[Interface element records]
####

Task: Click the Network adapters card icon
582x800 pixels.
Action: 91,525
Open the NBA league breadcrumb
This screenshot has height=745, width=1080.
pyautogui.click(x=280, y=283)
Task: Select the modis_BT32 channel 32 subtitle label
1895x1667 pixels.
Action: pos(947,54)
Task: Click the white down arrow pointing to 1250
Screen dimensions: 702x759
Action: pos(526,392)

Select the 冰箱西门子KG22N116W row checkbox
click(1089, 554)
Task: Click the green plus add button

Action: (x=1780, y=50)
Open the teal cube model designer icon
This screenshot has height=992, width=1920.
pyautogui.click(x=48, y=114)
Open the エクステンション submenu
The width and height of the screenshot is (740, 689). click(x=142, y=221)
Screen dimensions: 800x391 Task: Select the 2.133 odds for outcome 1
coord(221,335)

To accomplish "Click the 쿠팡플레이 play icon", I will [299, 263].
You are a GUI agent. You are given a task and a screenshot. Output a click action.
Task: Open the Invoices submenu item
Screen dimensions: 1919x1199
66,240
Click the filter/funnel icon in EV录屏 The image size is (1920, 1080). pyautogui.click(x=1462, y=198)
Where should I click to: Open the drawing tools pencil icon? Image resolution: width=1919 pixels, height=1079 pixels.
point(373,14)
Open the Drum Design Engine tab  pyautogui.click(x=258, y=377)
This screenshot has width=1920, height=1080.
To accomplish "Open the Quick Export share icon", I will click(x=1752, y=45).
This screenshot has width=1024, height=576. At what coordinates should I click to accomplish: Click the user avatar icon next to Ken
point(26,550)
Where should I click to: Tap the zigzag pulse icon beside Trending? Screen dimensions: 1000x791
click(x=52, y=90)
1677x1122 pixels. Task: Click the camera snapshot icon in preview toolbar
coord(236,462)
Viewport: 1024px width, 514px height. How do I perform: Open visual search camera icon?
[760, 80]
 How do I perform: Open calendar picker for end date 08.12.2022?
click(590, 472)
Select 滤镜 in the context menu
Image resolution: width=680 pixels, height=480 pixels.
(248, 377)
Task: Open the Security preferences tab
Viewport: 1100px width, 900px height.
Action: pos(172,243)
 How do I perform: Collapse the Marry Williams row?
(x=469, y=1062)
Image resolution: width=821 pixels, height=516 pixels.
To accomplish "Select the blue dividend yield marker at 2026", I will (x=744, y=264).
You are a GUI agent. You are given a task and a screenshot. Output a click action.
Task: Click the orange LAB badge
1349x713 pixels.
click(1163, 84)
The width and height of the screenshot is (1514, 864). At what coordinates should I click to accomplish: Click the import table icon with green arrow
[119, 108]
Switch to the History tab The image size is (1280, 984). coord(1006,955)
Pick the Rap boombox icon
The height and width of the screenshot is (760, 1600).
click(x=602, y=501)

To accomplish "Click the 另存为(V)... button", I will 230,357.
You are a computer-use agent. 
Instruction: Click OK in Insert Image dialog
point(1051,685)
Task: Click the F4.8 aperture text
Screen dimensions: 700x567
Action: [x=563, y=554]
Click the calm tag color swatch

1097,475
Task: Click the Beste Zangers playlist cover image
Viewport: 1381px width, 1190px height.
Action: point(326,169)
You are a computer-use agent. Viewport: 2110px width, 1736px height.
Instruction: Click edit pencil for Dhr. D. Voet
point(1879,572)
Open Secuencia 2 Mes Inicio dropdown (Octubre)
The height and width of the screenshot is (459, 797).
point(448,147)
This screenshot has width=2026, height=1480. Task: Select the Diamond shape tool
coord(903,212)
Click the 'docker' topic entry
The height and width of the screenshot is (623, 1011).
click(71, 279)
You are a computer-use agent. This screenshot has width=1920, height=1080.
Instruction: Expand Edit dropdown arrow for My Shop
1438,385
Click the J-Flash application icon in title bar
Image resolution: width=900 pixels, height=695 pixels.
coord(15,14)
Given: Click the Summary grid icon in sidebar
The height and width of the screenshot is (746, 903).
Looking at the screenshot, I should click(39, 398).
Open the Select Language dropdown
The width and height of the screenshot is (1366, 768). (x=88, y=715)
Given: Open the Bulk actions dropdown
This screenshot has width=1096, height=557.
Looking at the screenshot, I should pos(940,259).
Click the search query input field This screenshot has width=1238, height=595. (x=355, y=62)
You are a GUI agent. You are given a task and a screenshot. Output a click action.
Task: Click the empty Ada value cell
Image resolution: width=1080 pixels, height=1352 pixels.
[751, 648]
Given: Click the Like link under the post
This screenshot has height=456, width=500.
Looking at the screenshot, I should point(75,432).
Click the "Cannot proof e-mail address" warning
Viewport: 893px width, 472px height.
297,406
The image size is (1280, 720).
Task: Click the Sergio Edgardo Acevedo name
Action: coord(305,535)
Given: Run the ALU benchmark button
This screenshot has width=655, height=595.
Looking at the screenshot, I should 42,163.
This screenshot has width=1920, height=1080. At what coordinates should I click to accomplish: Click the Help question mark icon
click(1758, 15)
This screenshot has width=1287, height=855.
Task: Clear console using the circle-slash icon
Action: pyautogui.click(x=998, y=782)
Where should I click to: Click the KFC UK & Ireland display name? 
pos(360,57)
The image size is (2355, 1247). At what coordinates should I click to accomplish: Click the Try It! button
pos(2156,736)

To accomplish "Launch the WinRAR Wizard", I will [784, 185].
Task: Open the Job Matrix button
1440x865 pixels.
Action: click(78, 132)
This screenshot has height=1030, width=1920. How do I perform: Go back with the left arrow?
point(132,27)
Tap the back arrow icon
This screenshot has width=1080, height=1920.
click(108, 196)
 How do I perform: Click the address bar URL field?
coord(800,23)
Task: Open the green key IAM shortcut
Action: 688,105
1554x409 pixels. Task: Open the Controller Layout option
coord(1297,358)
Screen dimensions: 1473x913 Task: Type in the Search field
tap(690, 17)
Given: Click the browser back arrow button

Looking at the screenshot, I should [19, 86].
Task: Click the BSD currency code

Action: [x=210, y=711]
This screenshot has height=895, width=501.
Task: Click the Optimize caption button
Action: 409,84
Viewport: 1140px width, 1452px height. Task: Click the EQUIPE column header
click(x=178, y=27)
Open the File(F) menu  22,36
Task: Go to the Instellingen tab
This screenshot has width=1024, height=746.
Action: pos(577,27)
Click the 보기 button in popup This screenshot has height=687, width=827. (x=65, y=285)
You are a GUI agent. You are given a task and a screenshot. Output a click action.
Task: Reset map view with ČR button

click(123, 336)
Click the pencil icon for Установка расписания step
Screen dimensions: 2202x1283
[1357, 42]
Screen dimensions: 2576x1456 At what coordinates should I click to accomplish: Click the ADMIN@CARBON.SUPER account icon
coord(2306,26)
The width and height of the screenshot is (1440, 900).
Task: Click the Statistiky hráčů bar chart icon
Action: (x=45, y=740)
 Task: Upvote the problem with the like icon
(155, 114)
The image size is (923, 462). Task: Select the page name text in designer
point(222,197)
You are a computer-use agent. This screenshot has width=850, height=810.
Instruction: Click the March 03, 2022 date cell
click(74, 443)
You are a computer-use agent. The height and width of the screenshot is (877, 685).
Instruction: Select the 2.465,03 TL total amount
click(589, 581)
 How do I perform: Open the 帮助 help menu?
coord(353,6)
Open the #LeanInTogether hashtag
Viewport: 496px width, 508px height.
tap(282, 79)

####

Reproduce, word for word, the entries from the start through the line that contains "will click(x=1752, y=45).", with both ends included.

Task: Click the Network adapters card icon
582x800 pixels.
Action: 91,525
Open the NBA league breadcrumb
This screenshot has height=745, width=1080.
pyautogui.click(x=280, y=283)
Task: Select the modis_BT32 channel 32 subtitle label
1895x1667 pixels.
Action: pos(947,54)
Task: Click the white down arrow pointing to 1250
Screen dimensions: 702x759
Action: pos(526,392)

Select the 冰箱西门子KG22N116W row checkbox
click(1089, 554)
Task: Click the green plus add button

Action: (x=1780, y=50)
Open the teal cube model designer icon
This screenshot has height=992, width=1920.
pyautogui.click(x=48, y=114)
Open the エクステンション submenu
The width and height of the screenshot is (740, 689). click(x=142, y=221)
Screen dimensions: 800x391 Task: Select the 2.133 odds for outcome 1
coord(221,335)

To accomplish "Click the 쿠팡플레이 play icon", I will [299, 263].
You are a GUI agent. You are given a task and a screenshot. Output a click action.
Task: Open the Invoices submenu item
Screen dimensions: 1919x1199
66,240
Click the filter/funnel icon in EV录屏 The image size is (1920, 1080). pyautogui.click(x=1462, y=198)
Where should I click to: Open the drawing tools pencil icon? Image resolution: width=1919 pixels, height=1079 pixels.
point(373,14)
Open the Drum Design Engine tab  pyautogui.click(x=258, y=377)
This screenshot has width=1920, height=1080.
To accomplish "Open the Quick Export share icon", I will click(x=1752, y=45).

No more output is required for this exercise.